Quelque chose d'étrange se passe au pôle Nord

Record - record des températures du vortex polaire pour cette période de l'année peut conduire à la destruction de la couche d'ozone sur les régions polaires. Au début de janvier de cette année, des mesures ont été effectuées dans les couches moyennes de la stratosphère de 50 à 55 km sur la surface de la Terre.
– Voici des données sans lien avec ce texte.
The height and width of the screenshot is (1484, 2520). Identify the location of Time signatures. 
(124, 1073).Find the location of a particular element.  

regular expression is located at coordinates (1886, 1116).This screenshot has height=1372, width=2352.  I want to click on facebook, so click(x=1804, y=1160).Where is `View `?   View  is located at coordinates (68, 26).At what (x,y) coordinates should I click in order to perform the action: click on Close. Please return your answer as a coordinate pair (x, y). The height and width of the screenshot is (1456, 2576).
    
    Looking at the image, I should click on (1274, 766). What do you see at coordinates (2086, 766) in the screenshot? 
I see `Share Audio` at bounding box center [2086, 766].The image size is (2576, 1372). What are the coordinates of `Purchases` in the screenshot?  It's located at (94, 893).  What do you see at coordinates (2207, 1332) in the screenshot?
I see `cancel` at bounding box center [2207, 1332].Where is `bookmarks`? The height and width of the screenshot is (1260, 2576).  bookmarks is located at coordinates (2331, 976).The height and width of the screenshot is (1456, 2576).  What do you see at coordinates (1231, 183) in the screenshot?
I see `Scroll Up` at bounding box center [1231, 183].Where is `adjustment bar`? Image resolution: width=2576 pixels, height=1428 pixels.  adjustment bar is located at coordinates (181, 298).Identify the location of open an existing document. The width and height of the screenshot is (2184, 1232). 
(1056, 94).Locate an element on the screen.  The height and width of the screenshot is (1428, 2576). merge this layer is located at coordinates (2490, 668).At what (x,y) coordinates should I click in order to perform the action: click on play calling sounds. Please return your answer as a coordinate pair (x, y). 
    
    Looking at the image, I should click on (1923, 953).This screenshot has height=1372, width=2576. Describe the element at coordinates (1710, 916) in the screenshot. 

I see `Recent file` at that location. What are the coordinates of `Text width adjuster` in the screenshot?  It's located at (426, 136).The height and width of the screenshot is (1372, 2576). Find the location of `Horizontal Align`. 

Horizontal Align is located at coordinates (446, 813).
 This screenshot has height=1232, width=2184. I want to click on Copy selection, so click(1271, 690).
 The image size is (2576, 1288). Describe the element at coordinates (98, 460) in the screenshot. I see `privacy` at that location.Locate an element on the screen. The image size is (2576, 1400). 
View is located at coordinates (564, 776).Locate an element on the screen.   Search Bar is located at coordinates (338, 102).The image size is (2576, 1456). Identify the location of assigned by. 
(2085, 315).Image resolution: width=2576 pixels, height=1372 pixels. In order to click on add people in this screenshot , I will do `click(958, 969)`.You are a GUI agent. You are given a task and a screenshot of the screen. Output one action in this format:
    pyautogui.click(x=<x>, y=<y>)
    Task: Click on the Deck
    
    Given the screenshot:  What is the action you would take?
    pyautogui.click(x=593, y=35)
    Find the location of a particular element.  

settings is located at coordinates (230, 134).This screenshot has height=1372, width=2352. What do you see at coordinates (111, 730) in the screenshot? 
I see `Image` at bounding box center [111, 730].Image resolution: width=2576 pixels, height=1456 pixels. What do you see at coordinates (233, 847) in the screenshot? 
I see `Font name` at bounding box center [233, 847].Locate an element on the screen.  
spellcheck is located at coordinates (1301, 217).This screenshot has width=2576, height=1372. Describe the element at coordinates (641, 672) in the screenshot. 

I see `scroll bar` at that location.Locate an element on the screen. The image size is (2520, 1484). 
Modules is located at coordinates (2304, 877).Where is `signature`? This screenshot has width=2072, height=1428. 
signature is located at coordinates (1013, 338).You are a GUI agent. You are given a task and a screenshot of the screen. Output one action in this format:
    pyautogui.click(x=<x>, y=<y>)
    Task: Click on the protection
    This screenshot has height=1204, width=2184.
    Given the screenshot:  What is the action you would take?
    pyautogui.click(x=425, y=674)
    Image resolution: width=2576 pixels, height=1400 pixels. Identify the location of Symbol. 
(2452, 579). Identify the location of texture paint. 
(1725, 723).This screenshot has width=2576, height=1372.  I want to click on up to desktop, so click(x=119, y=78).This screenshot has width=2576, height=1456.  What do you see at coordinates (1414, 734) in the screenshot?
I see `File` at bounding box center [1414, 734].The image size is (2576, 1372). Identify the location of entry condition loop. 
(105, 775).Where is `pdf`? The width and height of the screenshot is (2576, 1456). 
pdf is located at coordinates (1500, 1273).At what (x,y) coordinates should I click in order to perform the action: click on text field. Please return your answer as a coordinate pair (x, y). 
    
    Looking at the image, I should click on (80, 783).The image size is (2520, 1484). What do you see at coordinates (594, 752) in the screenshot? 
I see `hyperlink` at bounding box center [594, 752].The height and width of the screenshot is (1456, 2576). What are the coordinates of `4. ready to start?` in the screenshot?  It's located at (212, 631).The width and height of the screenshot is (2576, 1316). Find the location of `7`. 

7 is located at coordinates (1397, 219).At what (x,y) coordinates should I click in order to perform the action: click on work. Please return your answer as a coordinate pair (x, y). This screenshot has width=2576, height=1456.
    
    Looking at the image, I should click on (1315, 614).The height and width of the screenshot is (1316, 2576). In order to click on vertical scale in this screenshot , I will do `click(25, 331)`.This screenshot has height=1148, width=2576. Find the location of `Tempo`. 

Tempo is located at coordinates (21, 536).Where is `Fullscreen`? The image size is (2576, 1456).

Les mesures concernant le capital islandais Rekiavik ont montré la température [...]
Au début de janvier de cette année, des mesures ont été effectuées dans les couches moyennes de la stratosphère de 50 à 55 km sur la surface de la Terre.
Des mesures sur la capitale irlandaise, Rekiavik, ont montré la température la plus basse de la stratosphère au cours des 40 dernières années, jusqu'à -96 °C. Cette information montre le mauvais état du vortex polaire dans la stratosphère.
Quelques semaines plus tard, un nouveau record de basses températures a été atteint, mais cette fois en basse stratosphère, entre 18 et 20 km de haut. Dans une étude réalisée à Svalbard, un archipel situé dans l'océan Arctique, une température de -85 °C mesurée dans les couches inférieures de la stratosphère.
Comme des essais ont été effectués dans des cellules situées en dehors de la racine du vortex polaire, la température au-dessus de l'olline du Nord est certainement encore plus basse. Les tests indiquent les indicateurs de l'incroyable basse température au cœur du vortex pour cette période de l'année.
Quelle est la menace du nuage polaire?
Selon les mesures de la NASA de l'Agence spatiale américaine, la température enregistrée est la plus basse au cours des 40 dernières années pour cette période dans l'hémisphère nord. Cette condition provoque la formation de nuages polaires dans la stratosphère, qui se forme dans ses parties les plus froides, où les températures baissent sous -85 °C. Ces nuages sont moins communs que les lumières polaires.
Malgré leur beauté, ces nuages jouent un rôle majeur dans le processus de pauvreté. Au pôle Sud, ils contribuent à créer le fameux trou d'ozone. La raison en est que ces nuages stimulent la formation de chlore et de bromit, qui sont chimiquement hautement actifs et contribuent à accélérer la destruction de l'ozone.
Les conditions froides qui soutiennent la formation de ces nuages de stratosphère se poursuivent jusqu'en septembre, octobre au-dessus de l'Antarctique, lorsque les rayons du soleil sont un processus photochimique contribuant à la destruction de la couche d'ozone.
Incertain printemps et début de l'été
Dans le cas du pôle Nord, la température n'est généralement pas assez froide pour former ces nuages. Toutefois, les indicateurs actuels suggèrent un état critique de l'ozone. Les rayons solaires arrivent au pôle Nord à la fin de février et au début de mars, de sorte qu'avec la présence de nuages polaires dans la stratosphère, il peut lancer le processus de vidange de l'ozone.
Le trou d'ozone sur le pôle Nord est encore plus petit que sur le pôle Sud, mais il est certainement insignifiant pour l'hémisphère Nord. La cause est un refroidissement drastique du vortex polaire, tandis que la puissance du vent à l'intérieur a augmenté anormalement.